High-risk AI systems are subject to rigorous compliance obligations under the EU AI Act. These obligations include:

  • Technical Documentation (Article 11)

    • Article 11 requires that each high-risk AI system is accompanied by comprehensive technical documentation. This documentation must provide all necessary details about the system's design, development, and deployment, including descriptions of the algorithm, training methodologies, data used, and functionalities. This documentation ensures that AI systems are transparent and can be assessed for compliance with relevant regulations.
  • Risk Management (Article 17)

    • Article 17 outlines the requirement for AI systems to have a comprehensive risk management system in place. This system must be continuously updated and must assess the risks associated with the use, handling, and outcomes of AI systems.
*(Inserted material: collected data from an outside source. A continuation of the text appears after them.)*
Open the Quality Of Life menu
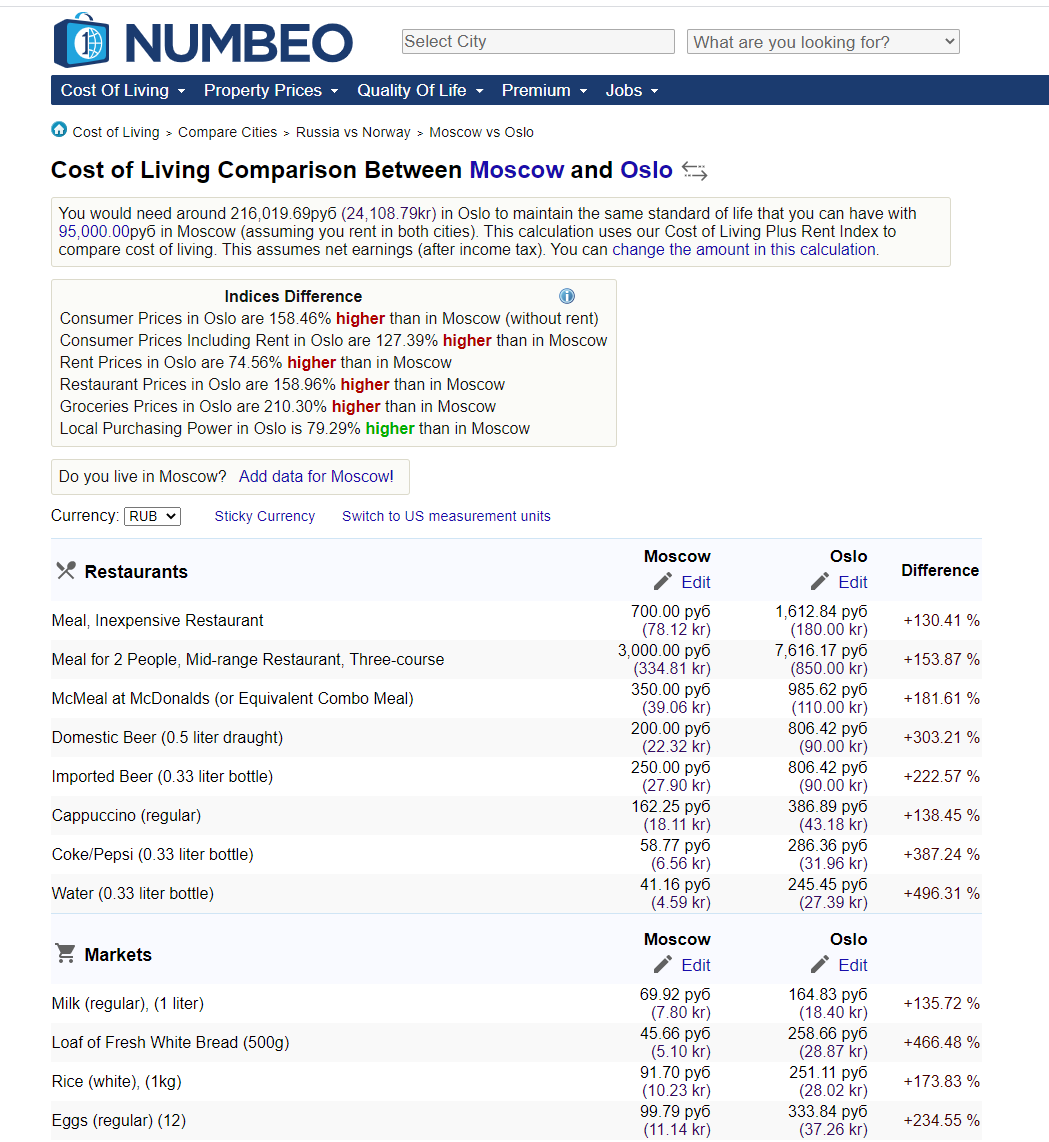1049x1142 pixels. point(419,90)
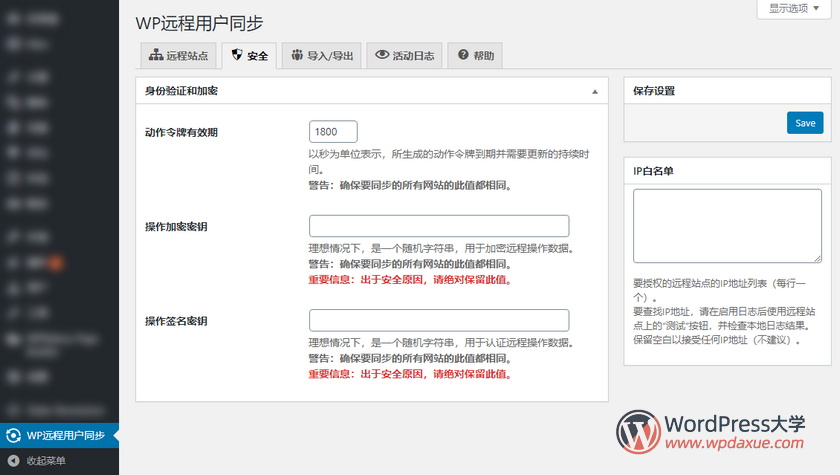Open the www.wpdaxue.com link

(734, 443)
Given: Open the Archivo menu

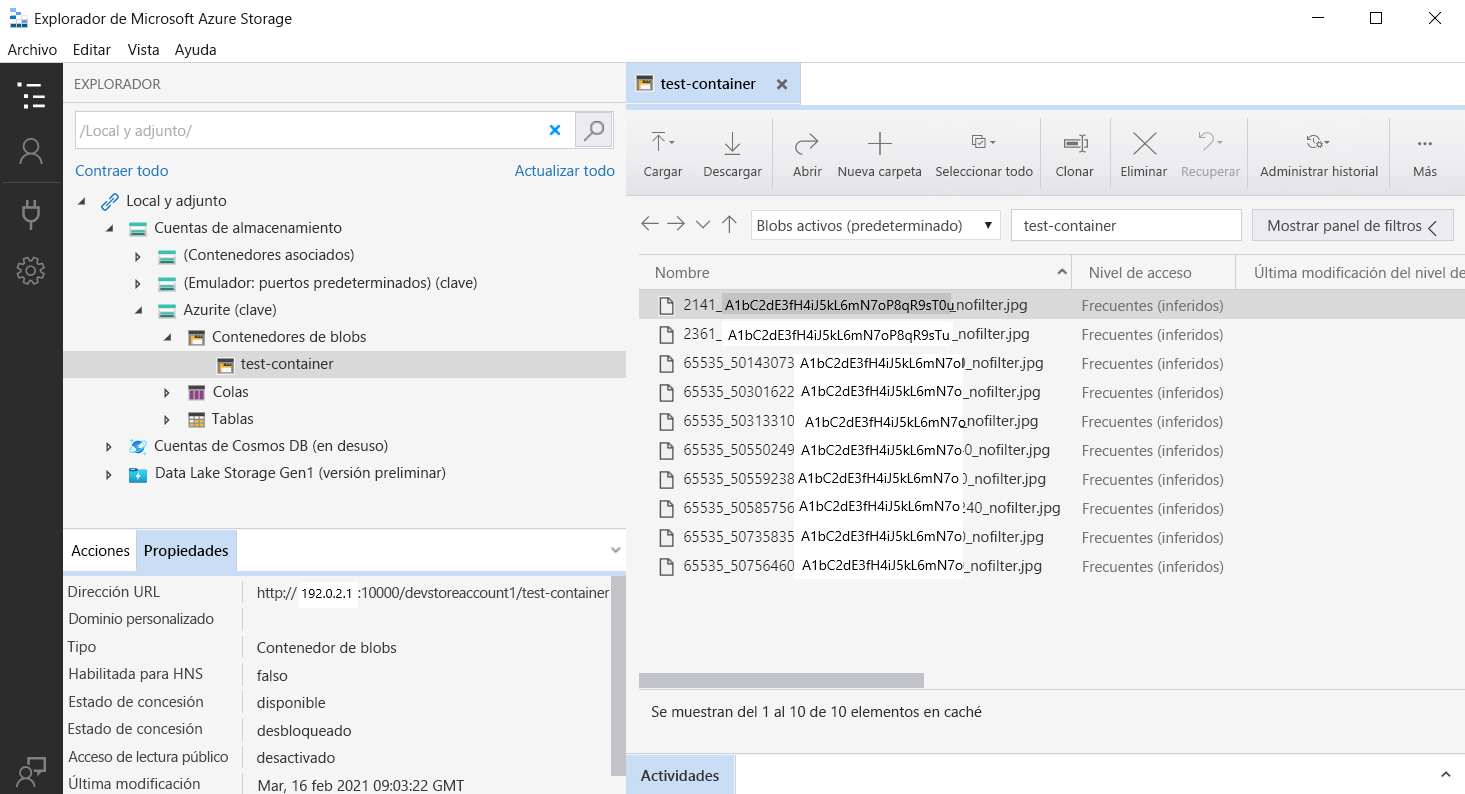Looking at the screenshot, I should tap(32, 50).
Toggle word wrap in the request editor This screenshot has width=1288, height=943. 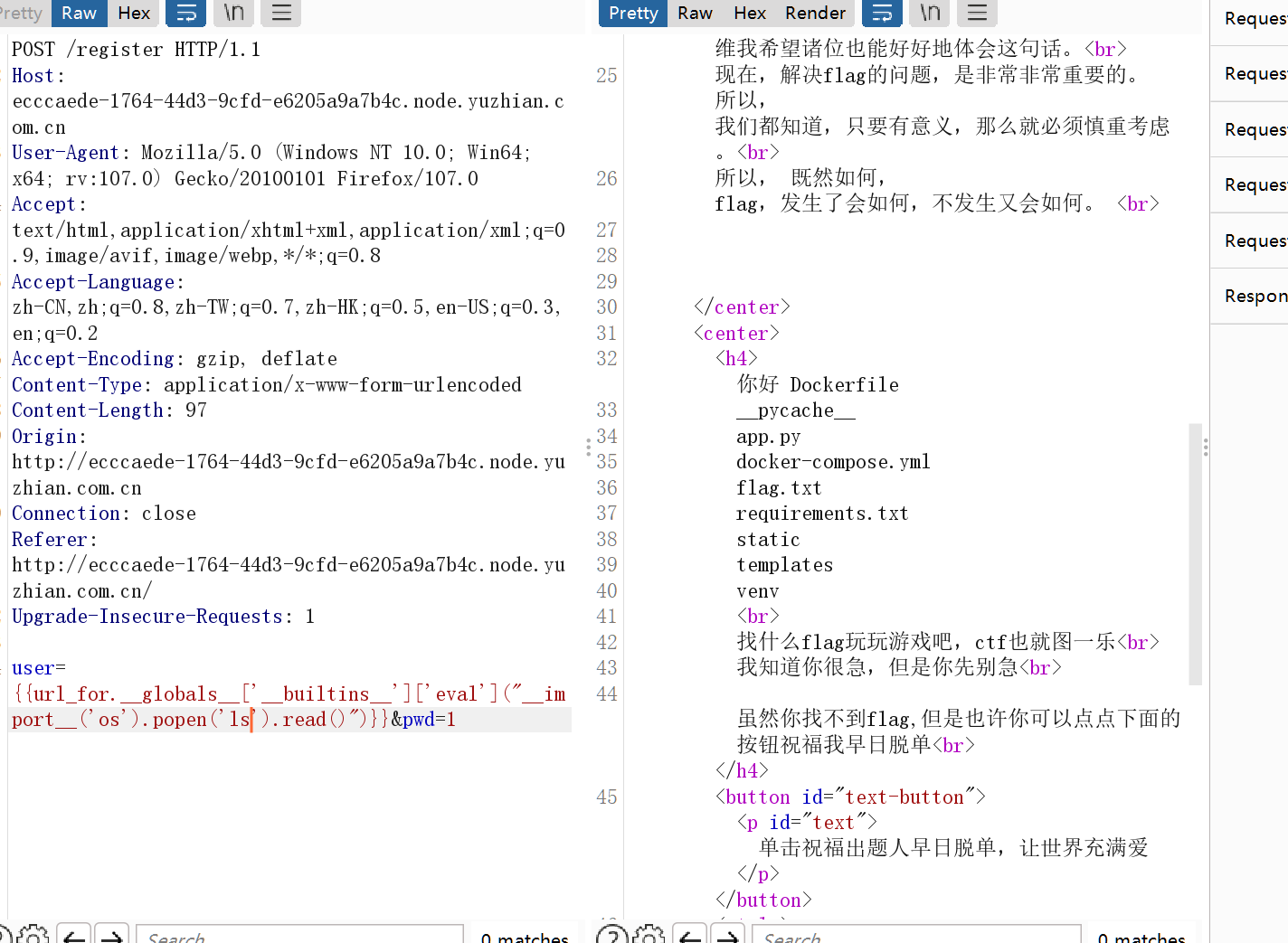tap(186, 13)
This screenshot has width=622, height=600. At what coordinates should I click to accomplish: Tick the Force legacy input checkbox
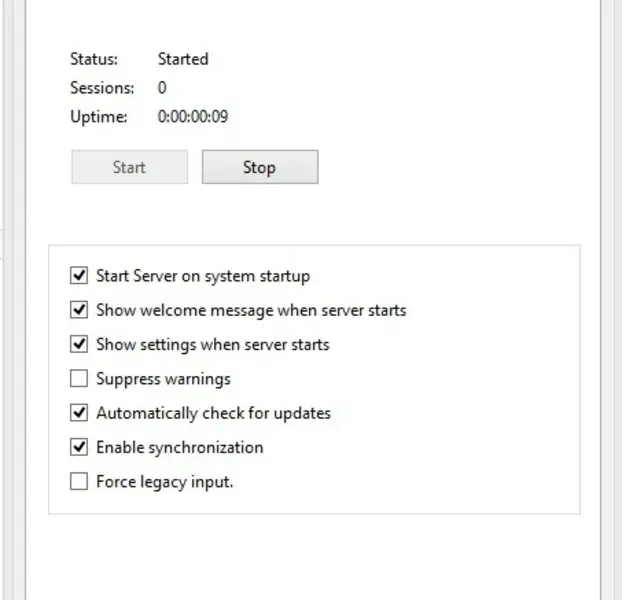(x=80, y=482)
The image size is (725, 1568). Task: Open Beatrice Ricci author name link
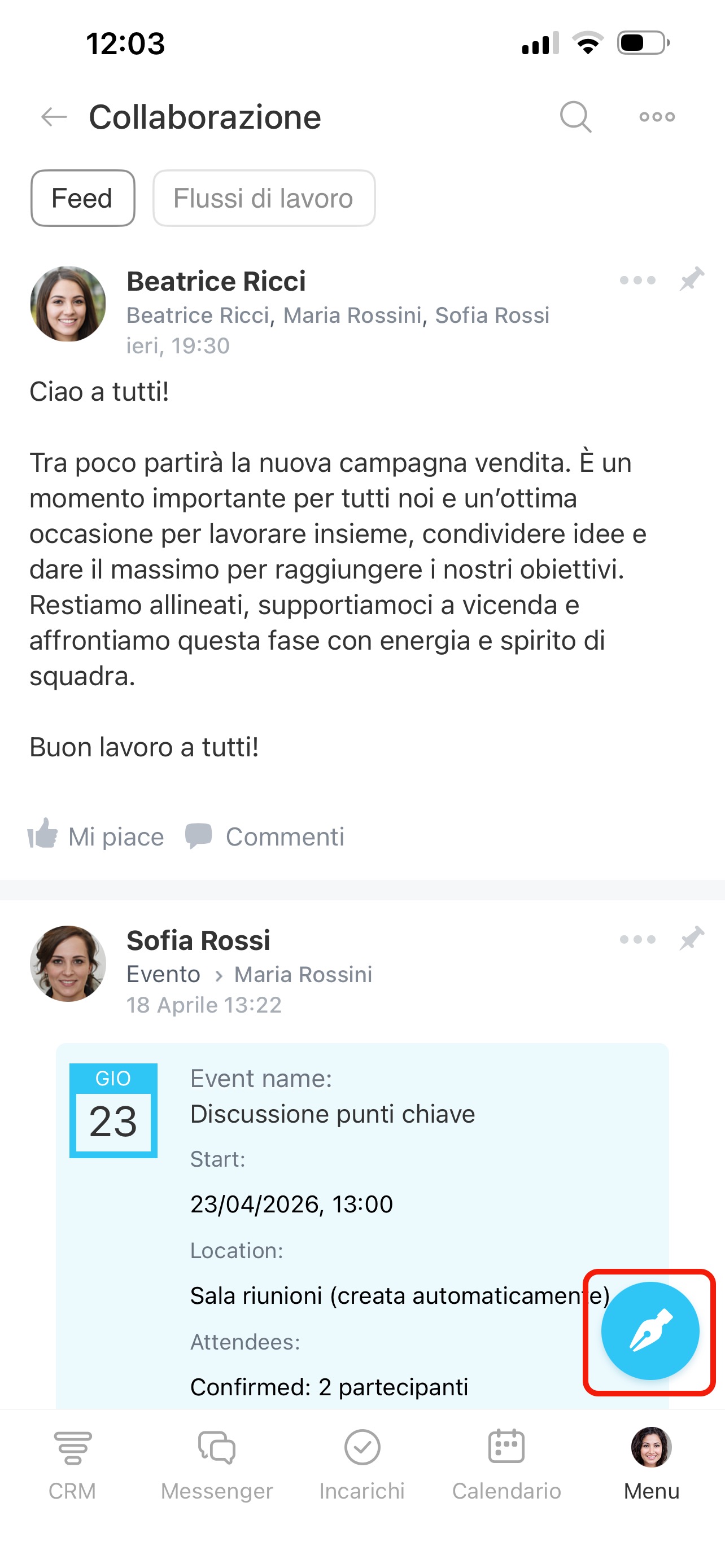216,281
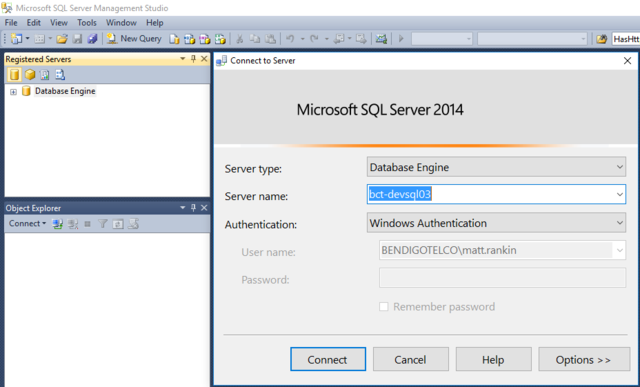Open the Authentication dropdown
Viewport: 640px width, 387px height.
(496, 223)
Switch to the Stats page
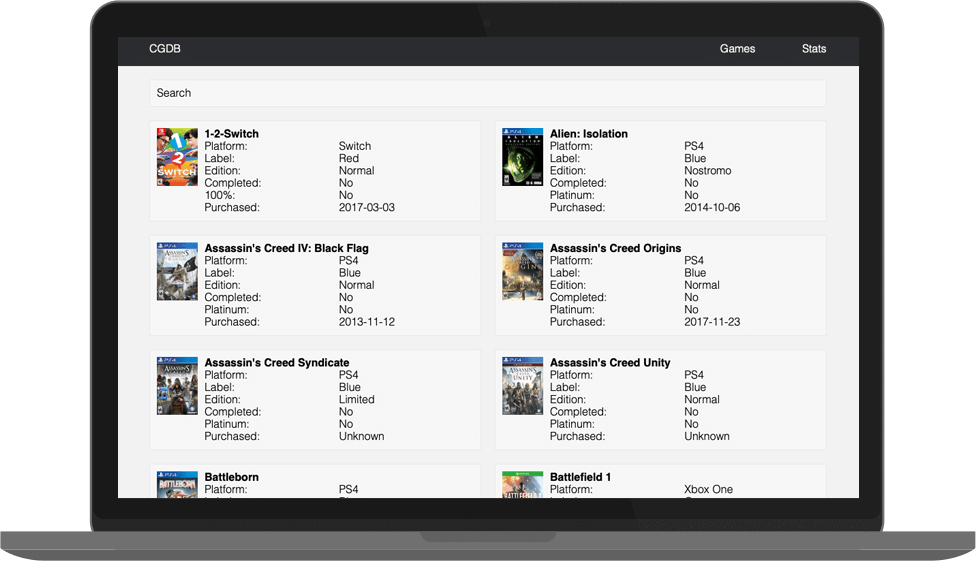The image size is (976, 561). (x=813, y=49)
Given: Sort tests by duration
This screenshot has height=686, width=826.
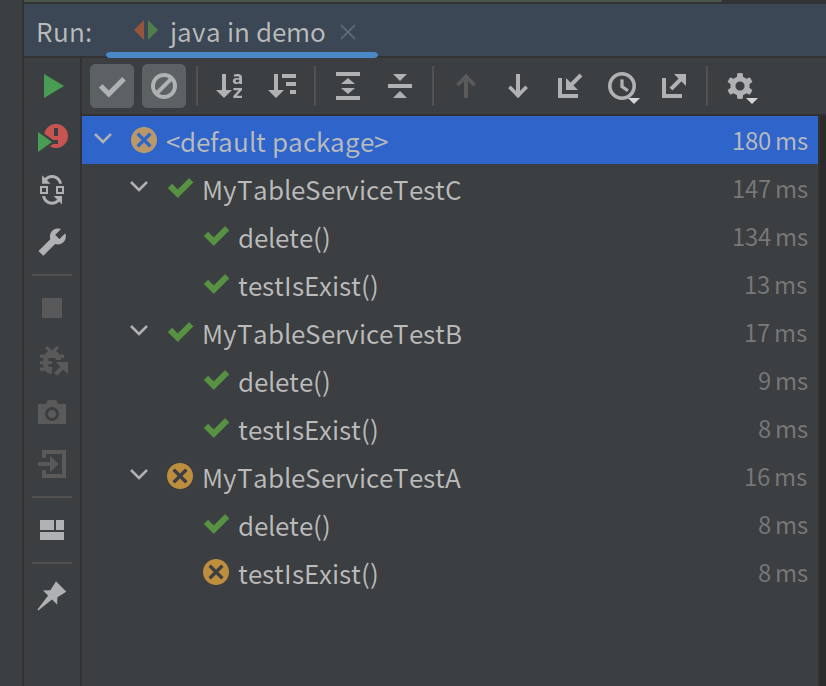Looking at the screenshot, I should pyautogui.click(x=283, y=87).
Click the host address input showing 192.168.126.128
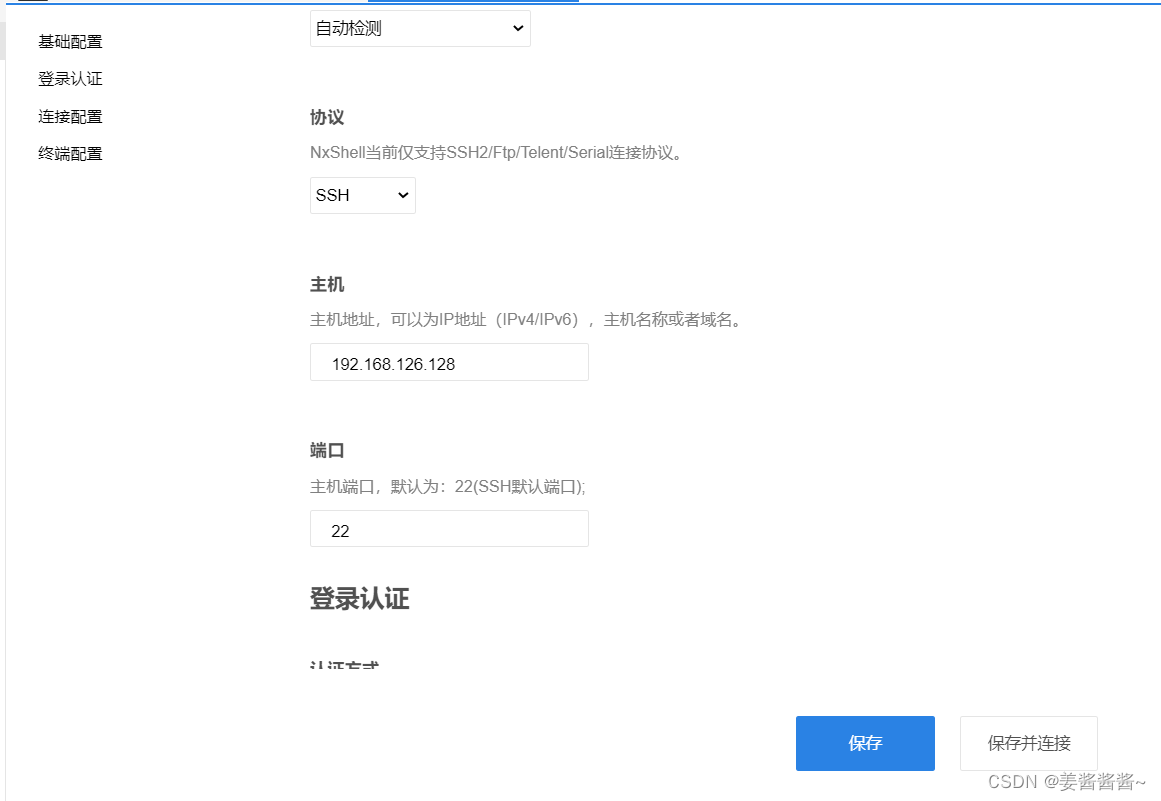This screenshot has height=801, width=1161. point(448,362)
The article emphasizes that the risk management process should be iterative, reflecting changes in the operational environment and new knowledge about potential risks.
  • Logging and Monitoring (Articles 21 and 22)

    • Articles 21 and 22 specify the obligations for maintaining logs that are detailed enough to reconstruct AI system activities, especially for high-risk AI systems. These logs are vital for the purpose of traceability of outputs and for accountability in case of adverse effects. The logs must be managed in a way that respects data protection regulations, ensuring that personal data is handled securely and ethically.
  • Data Governance (Article 10)

    • Article 10 focuses on the quality and control of data used by AI systems. It mandates that data sets used by high-risk AI systems must be relevant, representative, free of errors, and complete. Additionally, the data must be gathered and processed in full compliance with EU data protection laws, ensuring the protection of fundamental rights and freedoms, particularly regarding personal data privacy.
  • Cybersecurity and Firewalls (Article 25)

    • Cybersecurity considerations are integrated throughout the EU AI Act. The Act underscores the importance of implementing strong cybersecurity measures to protect AI systems from unauthorized access and attacks. These measures include maintaining data integrity, securing communication channels, and safeguarding against potential breaches that could compromise AI systems.

Additional References

  • Transparency and Informing Users (Article 13): This article mandates that operators of high-risk AI systems inform users about the AI system's capabilities and limitations, ensuring that users are aware of how decisions are made by the AI.

  • Human Oversight (Article 14): Article 14 addresses the need for adequate human oversight mechanisms to ensure that AI systems do not operate autonomously without human intervention, particularly in critical decision-making processes.

These references highlight the EU AI Act’s comprehensive approach to regulating AI systems, ensuring they operate safely, ethically, and transparently within the EU. Each article plays a critical role in establishing a framework that balances innovation with fundamental rights and safety.